Я сажусь с ней в своих объятиях, опуская руки на её спину, ощущая ладонями прохладную гладкую ткань. Наш ребёнок, как самое прекраснейшее из всех возможных доказательств подтверждение нашей любви, оказывается точно между нами, и мне кажется, это вполне можно описать, как рай. Для меня это он и есть.
— Помнишь, ты сказала, что чувствуешь себя плохой дочерью?
— Как будто такое можно забыть, — Лив опускает глаза вниз. Её руки слегка подрагивают, обнимая мою шею, но не исчезают с неё, что даёт мне силу и поддержку продолжать, невзирая на отсутствие зрительного контакта.

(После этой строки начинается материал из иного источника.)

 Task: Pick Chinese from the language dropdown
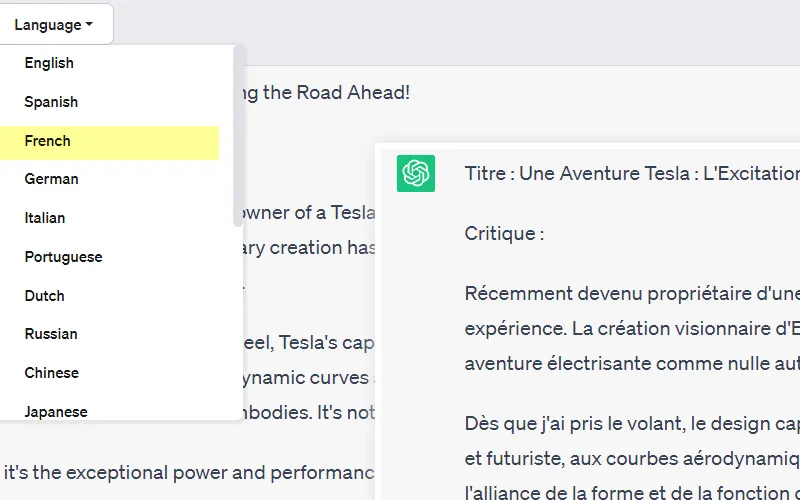click(51, 373)
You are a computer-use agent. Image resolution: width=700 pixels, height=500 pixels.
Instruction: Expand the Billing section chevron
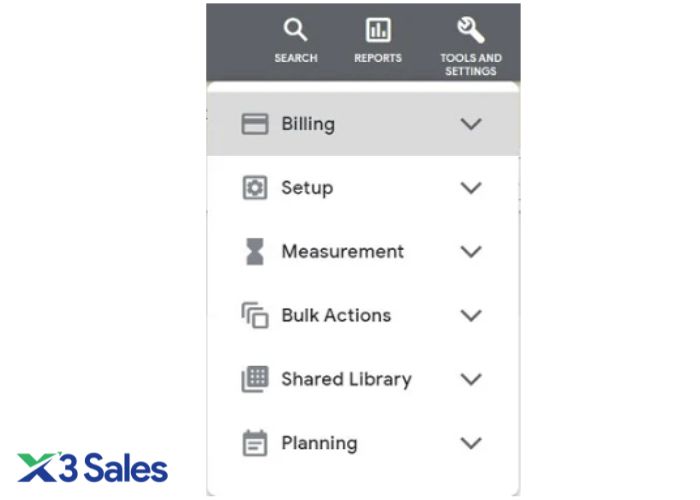tap(470, 124)
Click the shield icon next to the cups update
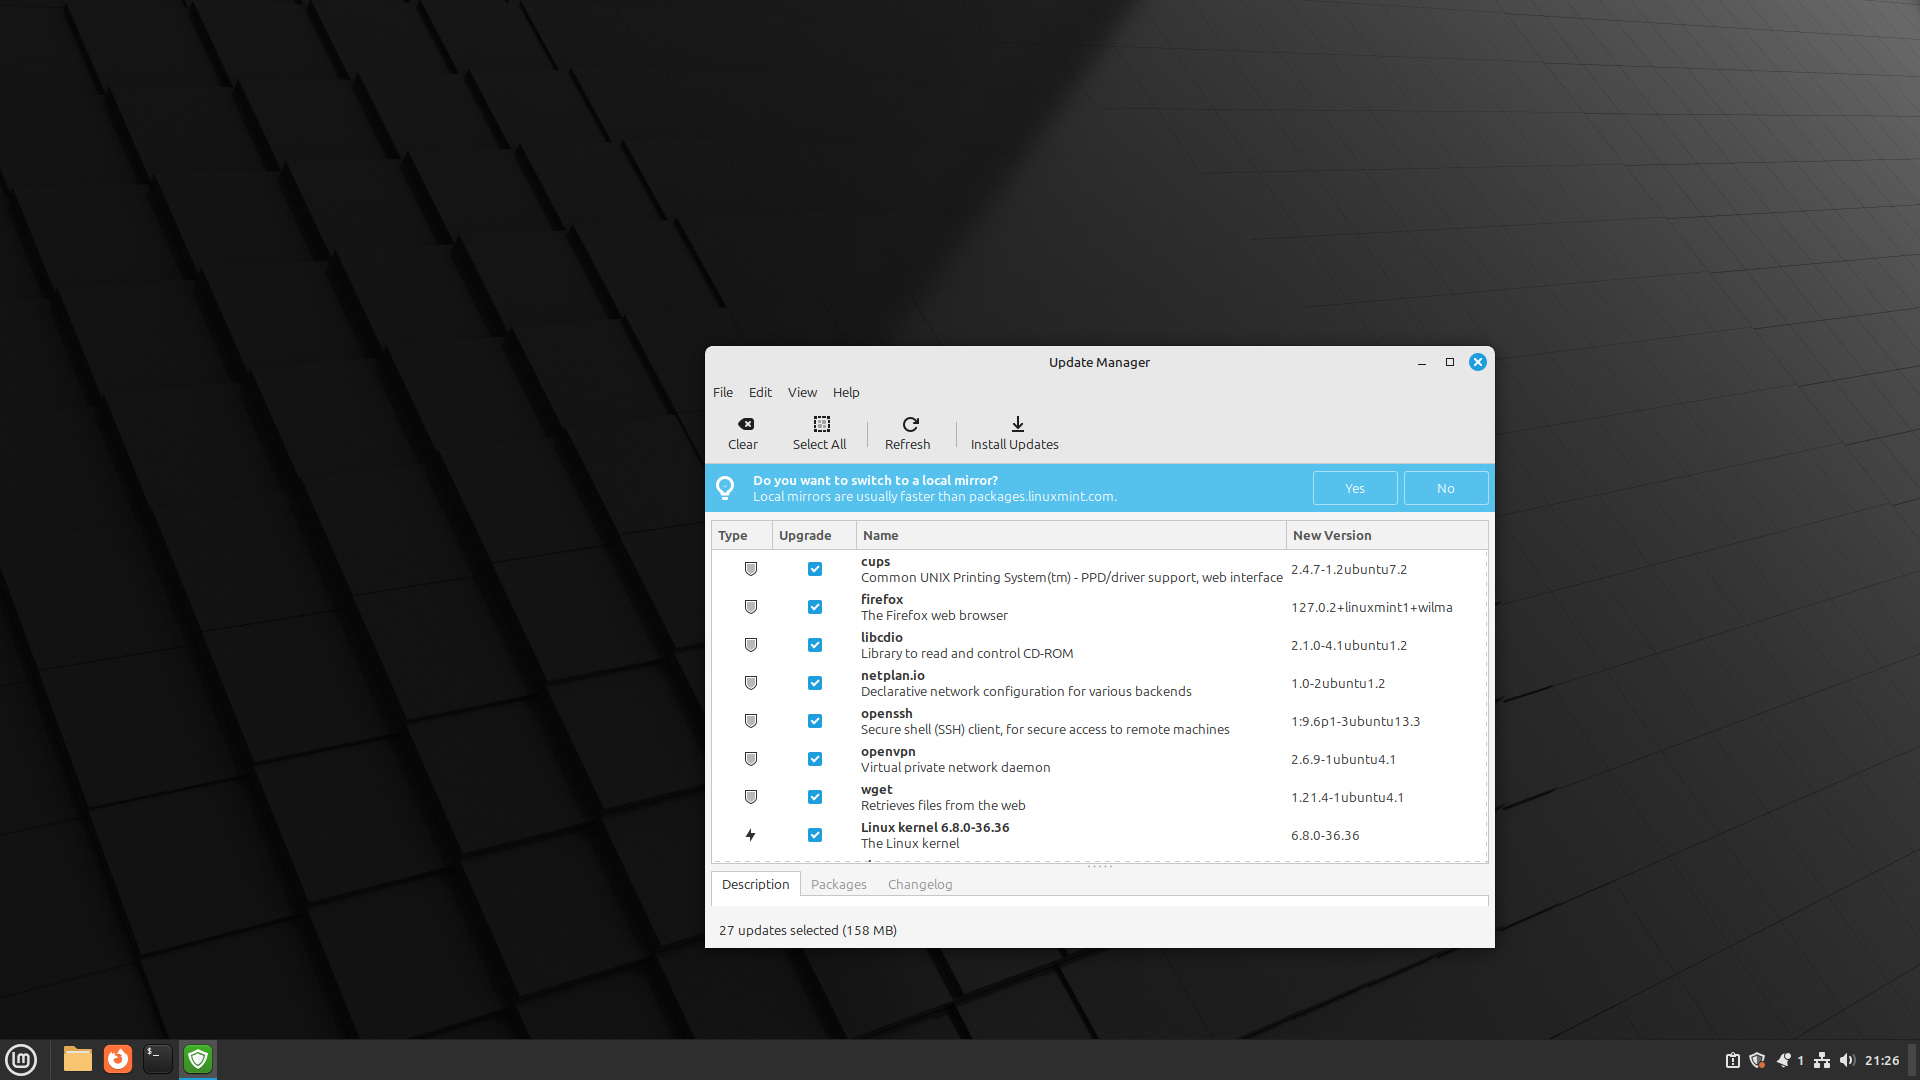Viewport: 1920px width, 1080px height. click(750, 569)
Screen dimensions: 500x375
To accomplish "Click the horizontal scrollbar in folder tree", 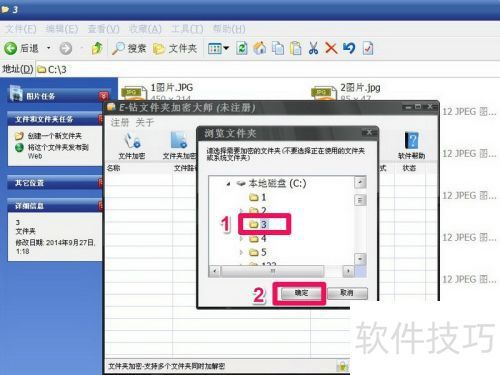I will pos(281,271).
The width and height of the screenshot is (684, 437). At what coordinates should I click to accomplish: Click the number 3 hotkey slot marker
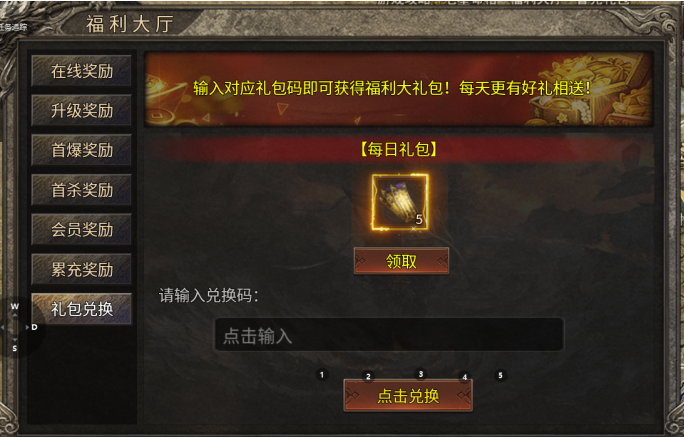[421, 374]

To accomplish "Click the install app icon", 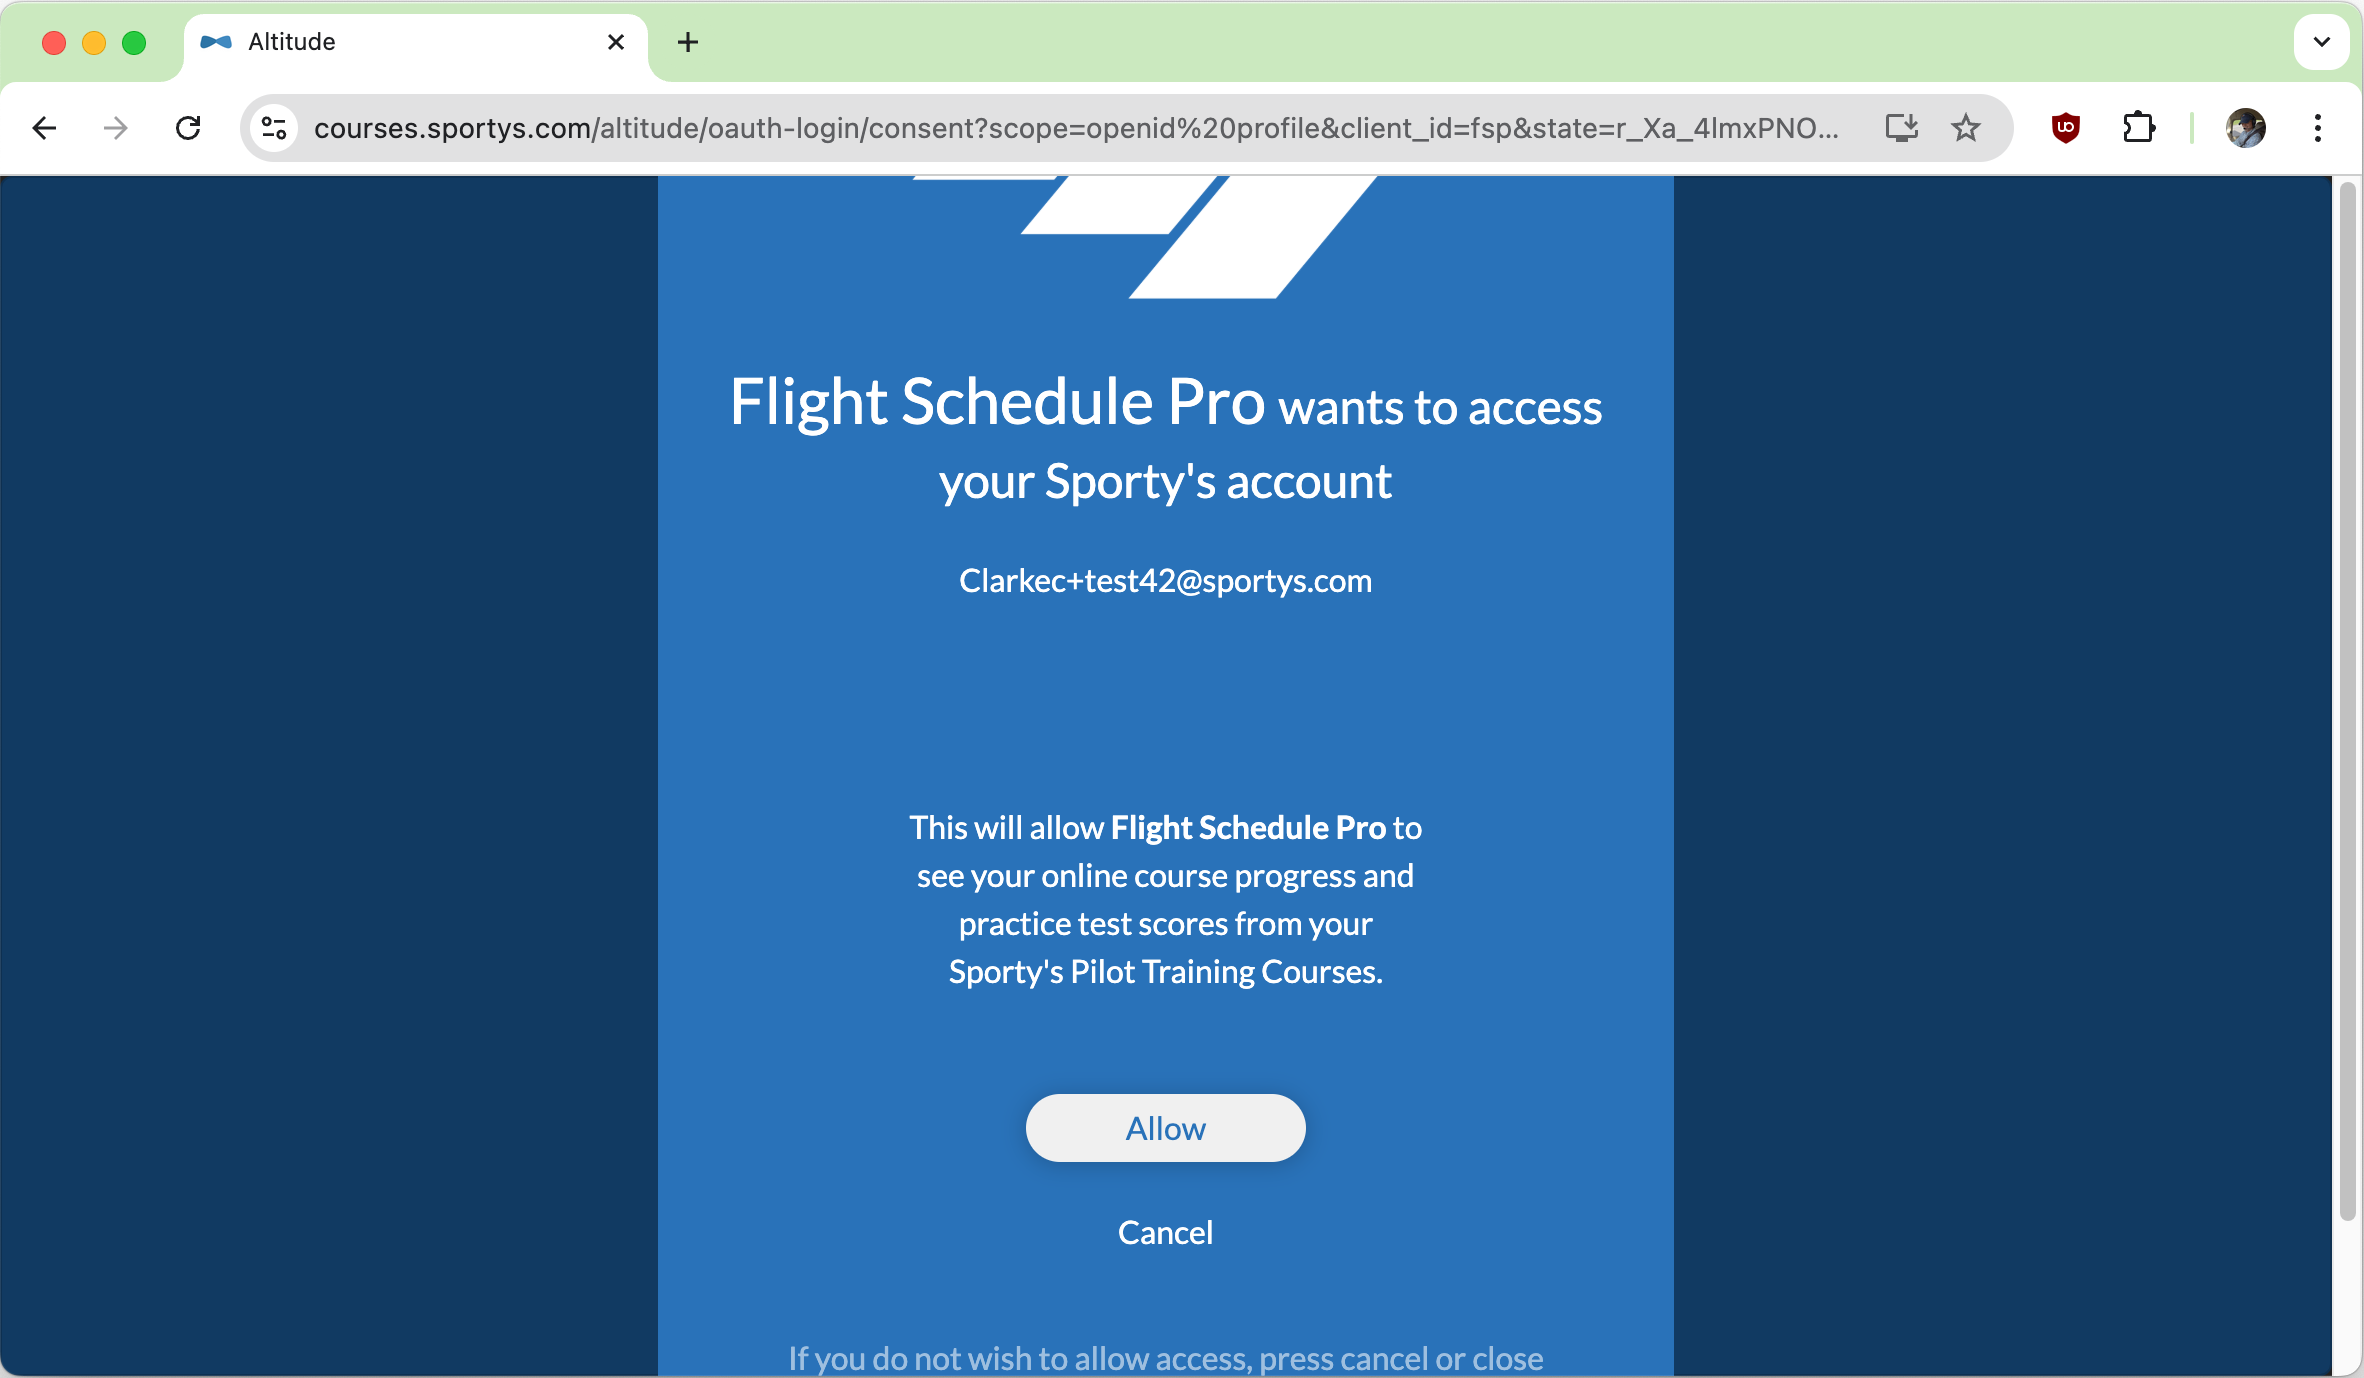I will coord(1901,128).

— Ну, я такой же сын. Знаешь, если это тебя успокоит, — говорю я, чтобы быть честным с самим собой и дать ей понять, что она не хуже меня. Что мы оба, наверное, могли бы быть лучше. Моё откровение резко и быстро возвращает её внимание обратно ко мне. Эта запредельная, сбивающая с толку, мгновенная перемена происходит так внезапно, что я почти вздрагиваю от тяжёлого взгляда с неверием в его мрачной глубине.
— Ты? Это даже несерьёзно. Ты не можешь быть таким.
— Я могу и являюсь им. Хорошие сыновья не оставляют родителей без подарка.
— Ты ничего не приобрёл им на Новый год?
— Хуже, — со скованным телом, чувствуя себя сквернее и тошнотворнее некуда, отвечаю я. — Я даже не думал, что это могло бы быть, что они хотят или в чём, возможно, нуждаются.